▸ Study text
━━━━━━━━━━━━━━━━

“In those days the multitude being very great, and having nothing to eat, Jesus called his disciples unto him, and saith unto them, I have compassion on the multitude, because they have now been with me three days, and have nothing to eat.” 

What are we starving for?



Fearlessness to give, completely?


There are more obese children in the world, over 100 million, than underweight children.

Don’t finish that. There are fat children in Africa!

The arc of humanity, it seems, is to make sure we find the lasting weakness, the abiding crutch, the devastating, life-limiting addiction of everyone — then make it as cheap and accessible for them as theoretically possible.

Our mortality and humanness exposed.

And yet, I still have my money on magic, on improvement, on the bettering of the world, its people and things, on our selves.

We are so close to wonder.

Imagine if we had the technology to (literally) talk to the animals. That would be wonderful.

Whales and dolphins (Cetaceans) live in tightly-knit social groups, have complex relationships, talk to each other and even have regional dialects – much like human societies.

Dr Susanne Shultz, an evolutionary biologist in Manchester’s School of Earth and Environmental Sciences, said: “As humans, our ability to socially interact and cultivate relationships has allowed us to colonise almost every ecosystem and environment on the planet. We know whales and dolphins also have exceptionally large and anatomically sophisticated brains and, therefore, have created a similar marine based culture.

Swim with the dolphins? Imagine being able to talk with them.

I wonder: Would they lie to us?

━━━━━━━━━━━━━━━━

▸ Data excerpts

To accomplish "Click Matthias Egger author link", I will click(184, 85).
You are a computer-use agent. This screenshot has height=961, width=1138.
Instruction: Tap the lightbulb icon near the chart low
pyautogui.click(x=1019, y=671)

━━━━━━━━━━━━━━━━

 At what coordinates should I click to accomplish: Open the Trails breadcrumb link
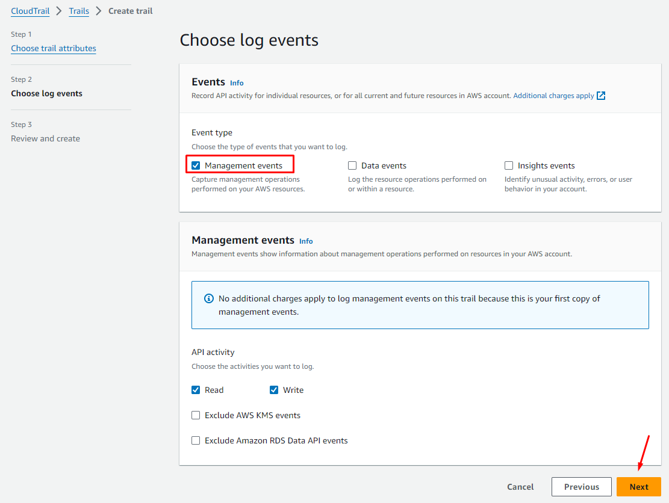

━━━━━━━━━━━━━━━━

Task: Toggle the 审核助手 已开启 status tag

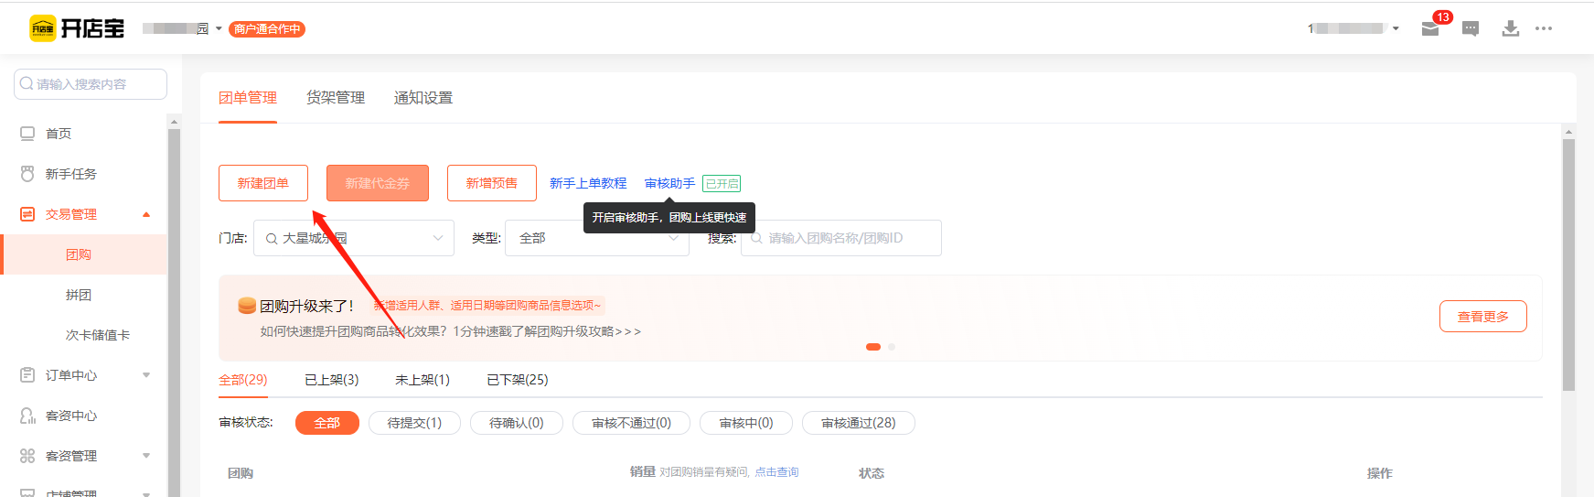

━━━━━━━━━━━━━━━━

▸ Task objective
Continue the reflective piece on hunger, human weakness, and talking with whales and dolphins, starting after its final line.

▸ Task response
If so, why?

We live with lies, partly because few want to challenge enforced communal doctrine. Mostly because we are comfortable with less than the truth.

Has Silicon Valley created any — just one — great product, great business, great disruption since the region pivoted to diversity and inclusion?

Though we have been assured that such a move is cosmologically paramount.

It is a lie.

Imagine if Steve Jobs used diversity and inclusion as just a criteria, not the primary one, when putting together the team to build the iPhone.

We would all still be typing on physical keypads, the mobile revolution as frustrating as attempting to drive your expensive, taxpayer-subsidized electric vehicle more than 40 miles.

But we want to believe.

We want to believe so hard that we embrace lies in the belief they will get us closer to our beliefs.

Our humanness will out.

Belief is good. Hope is good. These can propel us just as much as they might limit us.

But know: You are not powerless, not against food, drink, drugs, screens, not what comes next, not even against ideas.